Como conclusión, cabe decir que Jorge Isaacs recreó una relación simbiótica entre sus protagonistas y el mundo natural, en un intento de reflejar la coexistencia problematizada que para el cristianismo representó el mito del Paraíso Terrenal: jardín idílico perdido por pecados ajenos cuya culpa debemos purgar por herencia. Como en otras novelas románticas, el protagonista no es premiado en la conclusión de la historia con la felicidad buscada, sino que ha de pagar la parte de culpa que le corresponde mediante el dolor que le infunde la pérdida del objeto amado, representación simbólica del paraíso perdido. El Jardín Edénico, una vez al alcance del gozo pleno, se esfuma, permaneciendo tan sólo los recuerdos de los momentos vividos con el ser amado en el lugar original, que es la casa paterna. «De las horas de felicidad que en ella había pasado, sólo llevaba conmigo el recuerdo; de María, los dones que me había dejado al borde de su tumba» (258). En la conclusión, Efraín y María entran en «una especie de huerto, aislado en la llanura y cercado de palenque» (259). Esta nueva escenografía del jardín extrapola a ambos protagonistas del Paraíso para depositarlos en un mundo exterior marcado por el dolor y las tribulaciones. En el proceso, todos los caracteres asociados con el Jardín Edénico se transforman en imágenes aisladas, casi petrificadas, especie de iconos de perdidos ideales. Es aparente que con la pérdida de María (encarnación de Eva), Efraín (representación de Adán) se ve impedido a mantener su felicidad en el jardín original. Lo abandona y al hacerlo, se expresa en estos términos: «Estremecido partí a galope por en medio de la pampa solitario, cuyo vasto horizonte ennegrecía la noche» (259). Lo que le espera es el mundo moderno, donde la lucha por la supervivencia pasa por los trabajos de la competición e internacionalización. El mundo burgués ha penetrado en ese intocable mundo patriarcal que Isaacs parece añorar (Molloy).

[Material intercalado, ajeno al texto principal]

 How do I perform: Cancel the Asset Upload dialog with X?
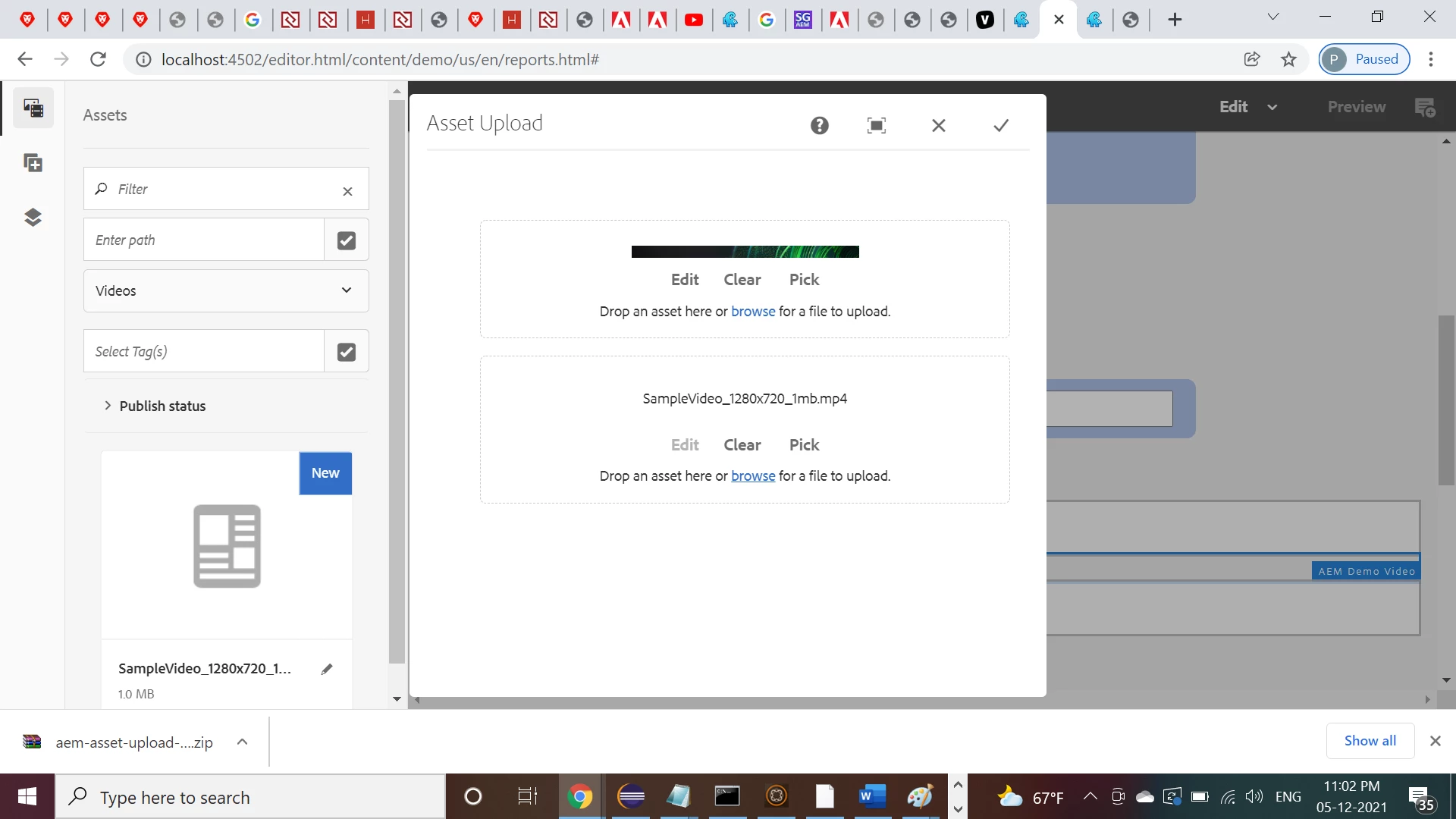tap(938, 126)
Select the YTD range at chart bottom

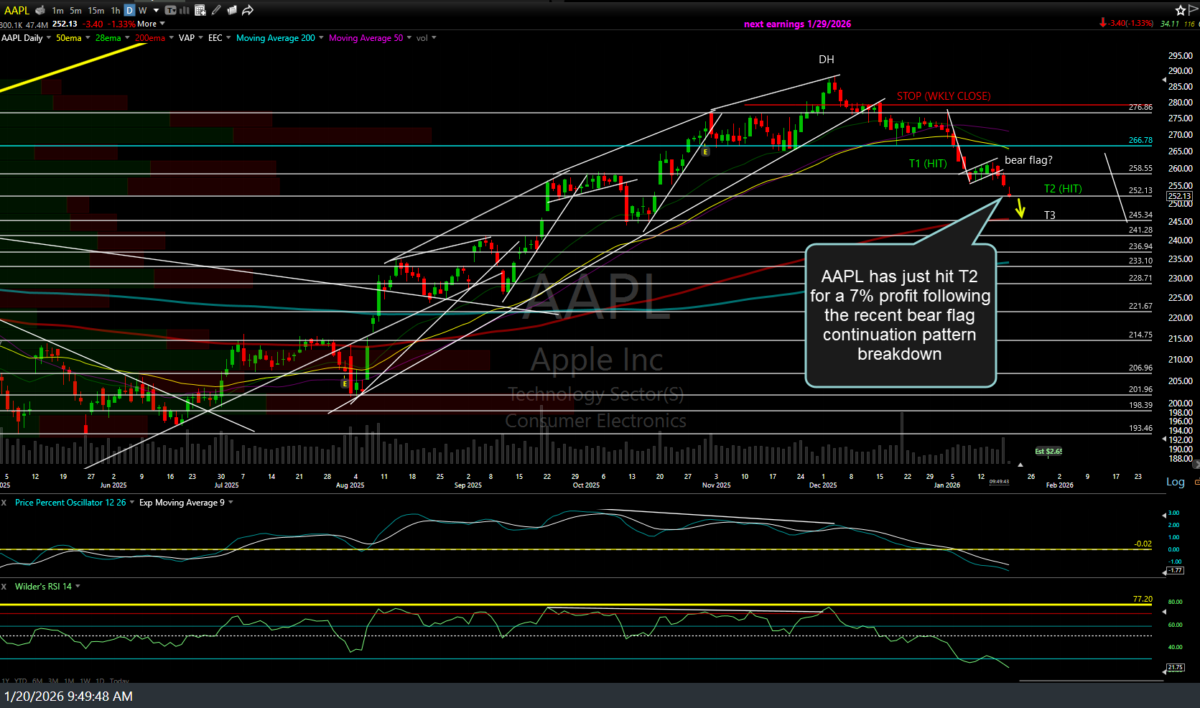pos(22,681)
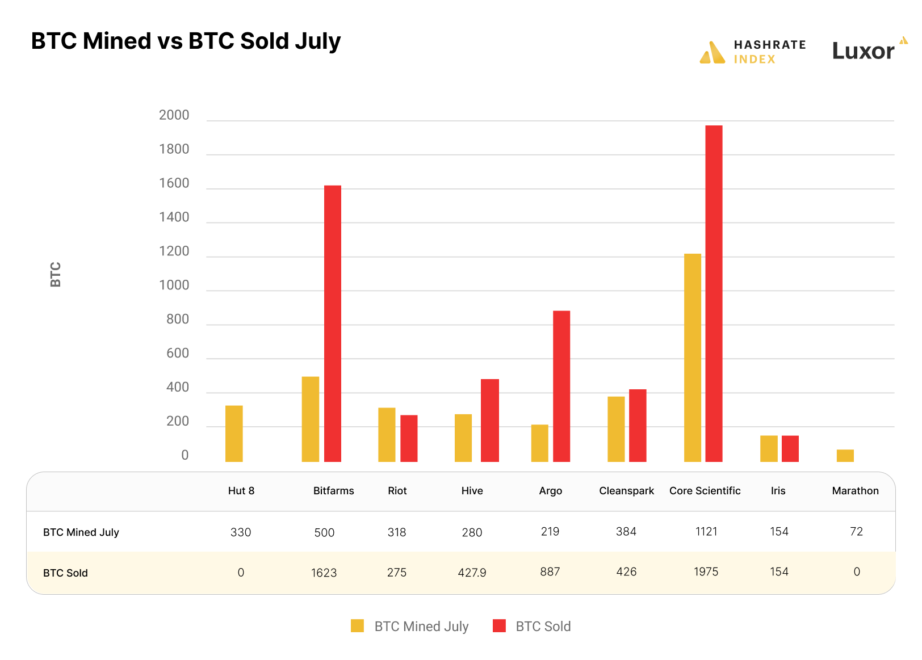Select the Bitfarms red BTC Sold bar

(332, 323)
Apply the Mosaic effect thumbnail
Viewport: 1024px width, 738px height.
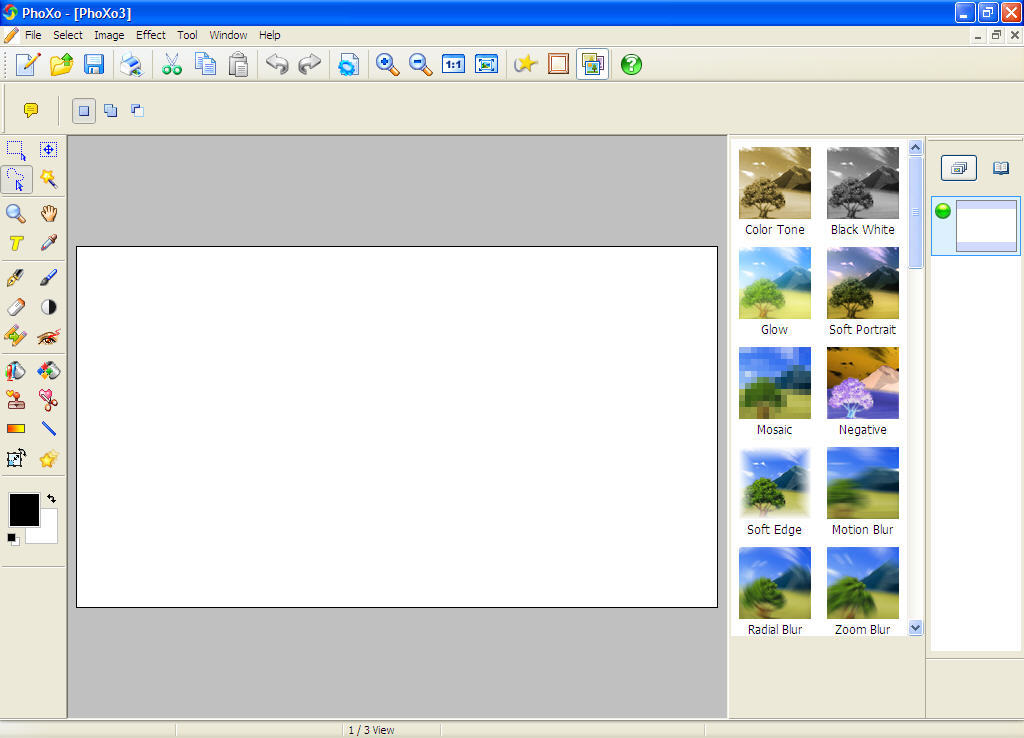pyautogui.click(x=775, y=382)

Sin duda que la novela de Issacs es mucho más que una novela romántica y sentimental de amores perdidos. La religiosidad programática es observable desde las primeras páginas. Las referencias a personajes bíblicos y cristianos son constantes. En el presente trabajo se ha analizado el uso que el autor hace del mito del Paraíso Terrenal o Edénico, recuperando principalmente el pasaje del mundo perdido y auto infligido exilio. «Extraños habitan hoy la casa de mis padres» (121), se lamenta Efraín al fin de la narración.






Obras citadas

  • Abrams, M. H. Natural Supernaturalism. Tradition and Revolution in Romantic Literature. New York: Norton and Company , 1973.
  • Giamatti, A, Bartlett. The Earthly Paradise and the Renaissance Epic. Princeton: Princeton University Press, 1966.
  • Isaacs, Jorge. María. Madrid: Espasa-Calpe, 1983.
  • Molloy, Sylvia. «Paraíso perdido y economía terrenal en María.» Sin nombre 14,3 (1984): 36-55.